◆ SOURCE PASSAGE ◆
PartnerRe, 1Q2020: Net premiums earned increased 13% y-o-y

14 May 2020 — press.release
For the first three months of 2020, PartnerRe reported a net loss attributable to common shareholder of USD 433 million. This compared to a net income available to common shareholder of USD 497 million in the first quarter of 2019.

The company incurred USD 18 million of pre-tax losses from event cancellation claims associated with COVID-19 in the first quarter of 2020. PartnerRe is exposed to COVID-19 related claims across its Non-life and Life & Health segments, and the COVID-19 related losses recorded during the first quarter reflect estimates on claims incurred as of March 31, 2020. The COVID-19 crisis and its potential recessionary impacts is an ongoing event, and it is too early to quantify the full extent of its impact.

The company is also exposed to investment risk and the first quarter results reflect USD 610 million of unrealized investment losses driven by the economic impacts of widening credit spreads and declines in equity markets.

The company's solvency and liquidity remained strong at the end of the first quarter of 2020, with a solvency ratio estimated in excess of 250% and cash and cash equivalents of USD 1.9 billion.


PartnerRe 1Q2020 preliminary figures, y-o-y changes

  • Gross written premiums: USD 2,041 million (-3.6%), of which:
    • GWP P&C: USD 1,137 million (-9.0%)
    • GWP Specialty: USD 523 million (+3.0%)
    • GWP L&H: USD 381 million (+6.1%)
  • Net premiums earned: USD 1,566 million (+13.0%)
  • Total revenues: USD 1,072 million (-45.5%)
  • Total expenses: USD 1,534 million (+6.8%)
  • Net (loss) income: USD (433) million (-187.1%)


Non-life

Non-life net premiums written for the first quarter of 2020 decreased 6% compared to the first quarter of 2019, driven by a 7% decrease in the P&C segment, offset by a 1% increase in the Specialty segment, reflecting the company's focus on portfolio optimization during the January 1, 2020 renewals. Non-life net premiums earned for the first quarter of 2020 increased by 14% compared to the first quarter of 2019, driven by premiums earned on prior underwriting years.

The Non-life underwriting loss was USD 46 million (combined ratio of 103.8%) for the first quarter of 2020 compared to a profit of USD 24 million (combined ratio of 97.7%) for the first quarter of 2019.

◆ INPUT DATA ◆
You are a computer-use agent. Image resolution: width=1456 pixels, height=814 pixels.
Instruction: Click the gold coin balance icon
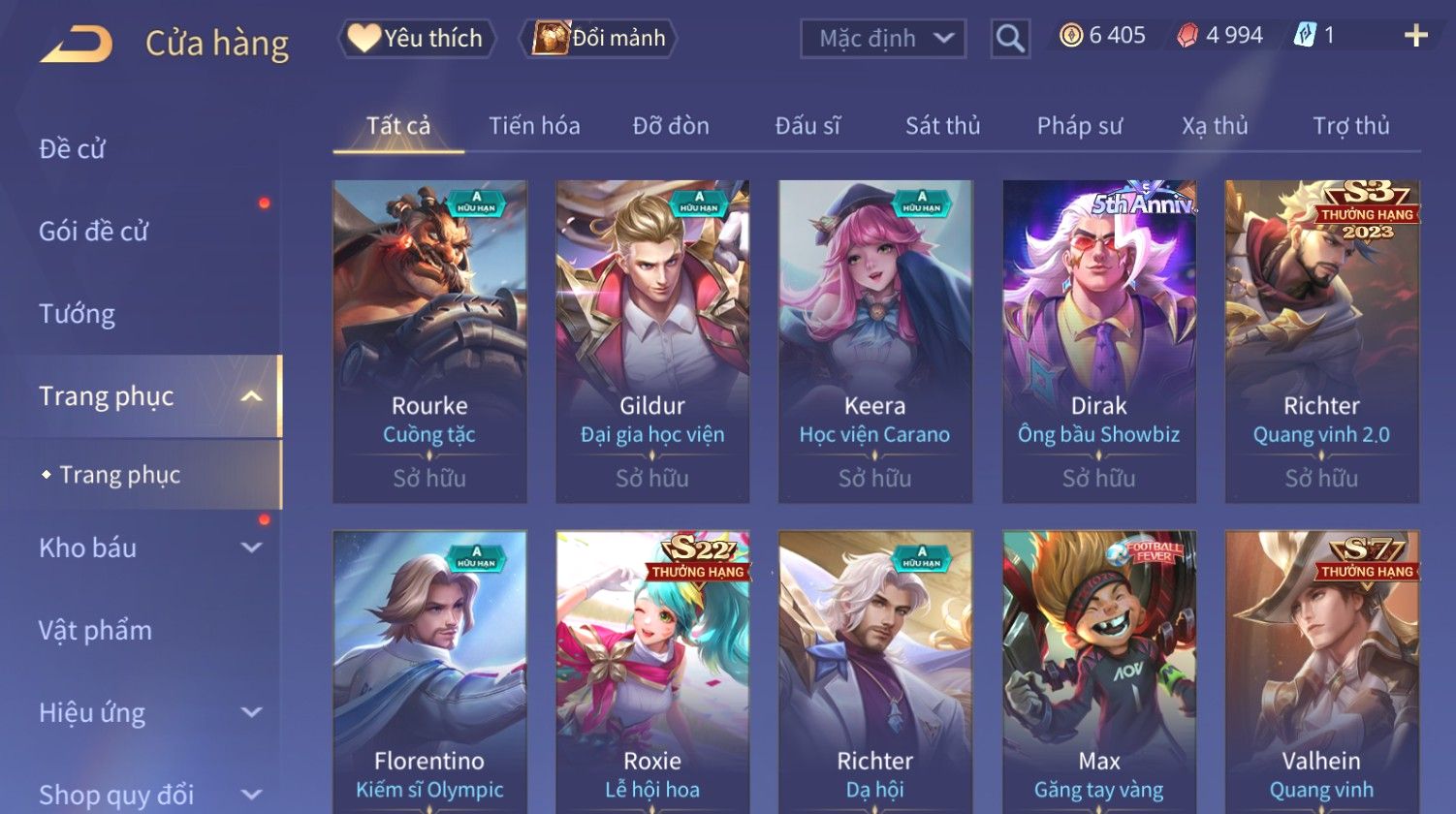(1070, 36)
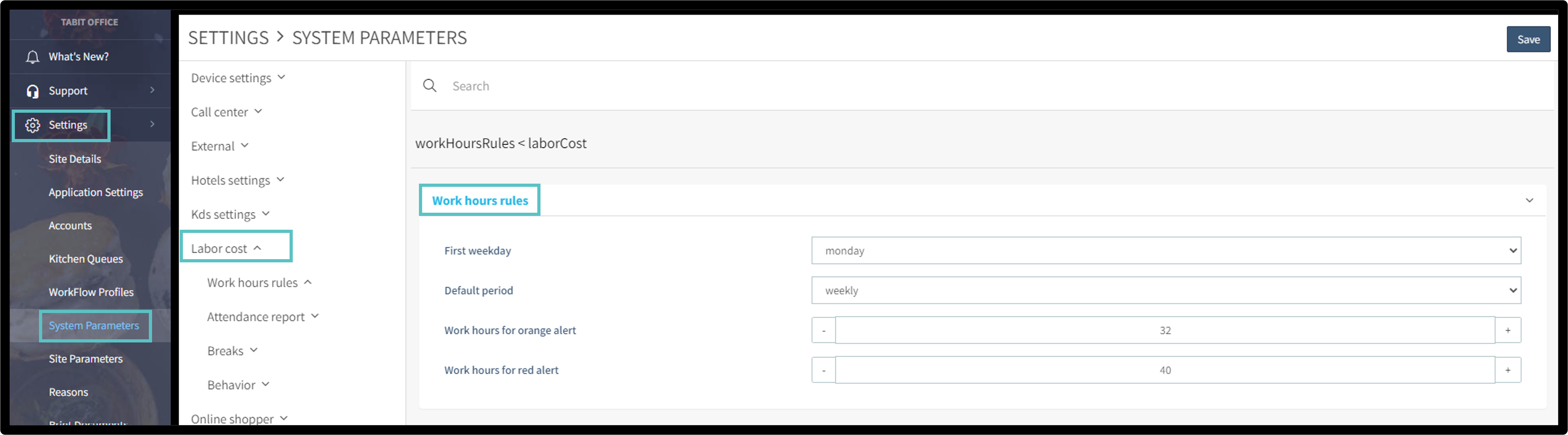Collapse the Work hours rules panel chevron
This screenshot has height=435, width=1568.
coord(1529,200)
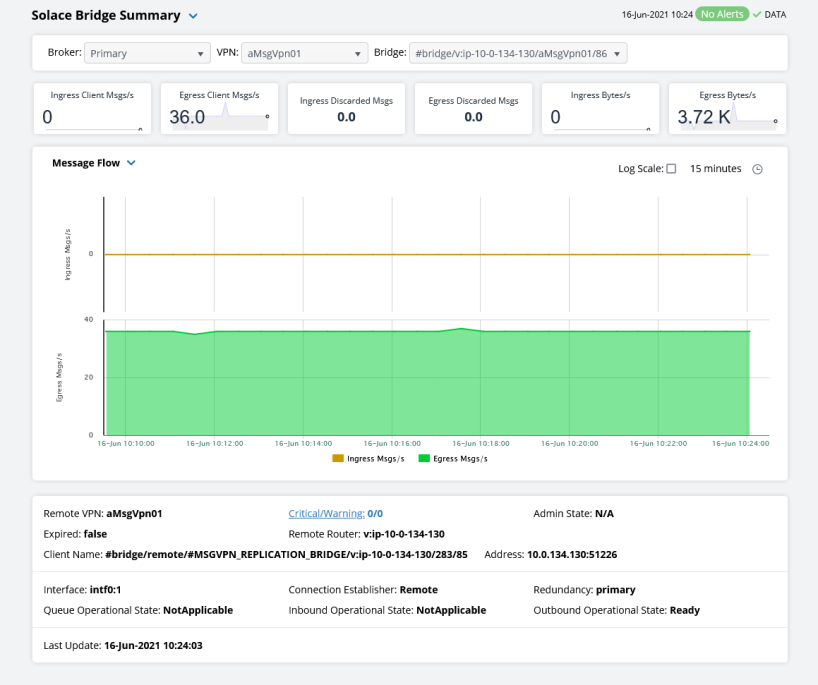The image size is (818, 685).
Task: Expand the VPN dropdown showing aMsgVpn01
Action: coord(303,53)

◆ WHAT YOU SHOULD DO ◆
Continue the PartnerRe first-quarter 2020 results release above the listing, starting right after its last sentence on the Non-life underwriting result.

◆ RESULT FOR THIS EXERCISE ◆
The P&C segment reported a combined ratio of 94.3% for the first quarter of 2020 compared to 87.7% for the first quarter of 2019. The P&C combined ratio for the first quarter of 2020 included USD 26 million (3.4 points) of favorable prior year reserve development, compared to USD 49 million (7.3 points) for the first quarter of 2019.

The Specialty segment reported a combined ratio of 121.1% for the first quarter of 2020 compared to 116.0% for the first quarter of 2019, with both periods adversely impacted by prior year reserve development of USD 95 million (22.4 points) and USD 38 million (10.4 points), respectively. Prior year reserve development for the first quarter of 2020 was largely exposure driven by premium increases, as well as experience driven by a mid-sized loss from a 2019 event in the property line of business. The impact of higher adverse prior year development was partially offset by an improvement in the current accident year loss ratio compared to the same period of 2019. The first quarter of 2020 included a loss of USD 18 million (4.2 points) on two event cancellations related to COVID-19, compared to the first quarter of 2019 which included a loss of USD 27 million (7.3 points) in the aviation line of business.


Life and Health

Net premiums written were up 7% and net premiums earned were up 10% for the first quarter 2020, compared to the first quarter of 2019.

Allocated underwriting result was a profit of USD 18 million in the first quarter of 2020, compared to a profit of USD 30 million in the first quarter 2019. The decrease was primarily driven by a USD 23 million adverse impact in the guaranteed minimum death benefits (GMDB) line of business following declines in equity markets during the first quarter of 2020, partially offset by the favorable impact of certain portfolio recaptures.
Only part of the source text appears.